2.5. If within the aforementioned period, designated for signing of Shares, more Shares are signed than foreseen under this resolution, the surplus of Shares signed, by shareholders at the latest, shall be proportionately made void according to the number of Company Shares, owned by such shareholders at the end of the rights accounting day. If not all Shares are signed within the period set for signing of Shares, the authorized capital shall be increased by the total nominal value of the signed Shares;

2.6. To authorize the Management Board, under this resolution and enforced legal acts, to increase authorized capital, to define conditions of agreements of Shares signing, the procedure of their signing and payment.”

3. Regarding Amending Articles of Association of Lietuvos Energija AB.

The following draft resolution is proposed:
“3.1. To amend the Articles of Association of Lietuvos Energija AB by including of the amount of the increased authorized capital of Lietuvos Energija AB, by changing the name of the parent company of Lietuvos Energija AB, by deleting the address of the head-office of Lietuvos Energija AB and changing the title of the daily, in which are released public announcements of the company (a copy of the revised Articles of Association is attached herein).

“3.2. To authorize the Chief Executive Officer of Lietuvos Energija AB under procedure established in the legal acts to sign amended Articles of Association of Lietuvos Energija AB and to perform all actions requisite for the registration of the amended Articles of Association at the Register of Legal Entities.”

4. Regarding the appointment of the auditor of the joint-stock company Lietuvos Energija AB and setting of payment conditions for the auditor's services in 2010.

The following draft resolution is proposed: “To select the audit firm PricewaterhouseCoopers UAB for the performance of audit of financial statements 2010 (including consolidated financial statements) and define the remuneration of not more than LTL 53.000 (fifty three thousand), without VAT, for the performance of the said audit services, which shall be paid within 60 (sixty) days upon issuing of an invoice.

A shareholder or its authorized person shall have a right to vote in advance in writing by filling a general voting ballot. If the shareholder, holding a right of vote or its duly authorized representative demands so in writing, the company shall prepare and not later than 10 days prior to the general shareholders meeting shall send a general voting ballot by registered mail or shall present it in person and confirm the receipt by signature. The general voting ballot is also available at the website of the company http://www.le.lt, folder “Akcininkams“. The filled and signed general voting ballot and the document, confirming the right of vote may be presented to the company by registered mail or handed over directly at the premises of the company with the
address A. Juozapaviciaus g. 13, Vilnius, not later than by the end of the office hours (16:30) of July 20, 2010.
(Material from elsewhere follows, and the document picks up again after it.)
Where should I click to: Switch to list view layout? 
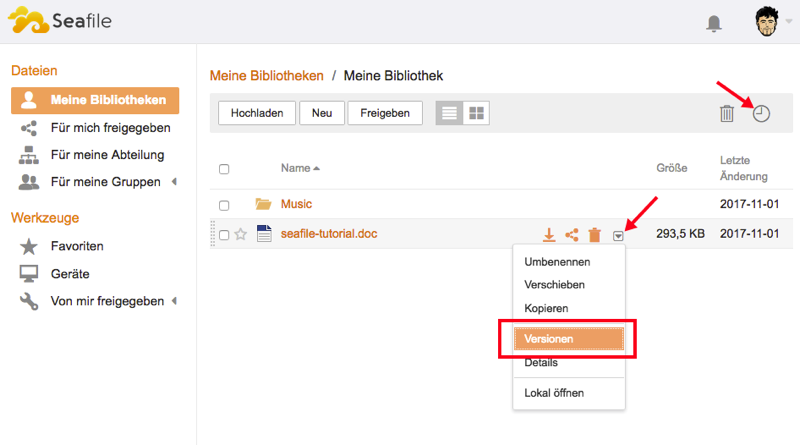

The company retains the right not to register the advance vote of the shareholder or its authorized person, if its presented general voting ballot is not compliant with requirements, set forth in Parts 3 and 4, Article 30 of the Law on Joint-stock Companies of the Republic of Lithuania, its presentation is overdue or it is filled in the manner whereby ascertaining of the actual will of the shareholder is impossible.

At the general shareholders meeting there will be no participation or voting by electronic means.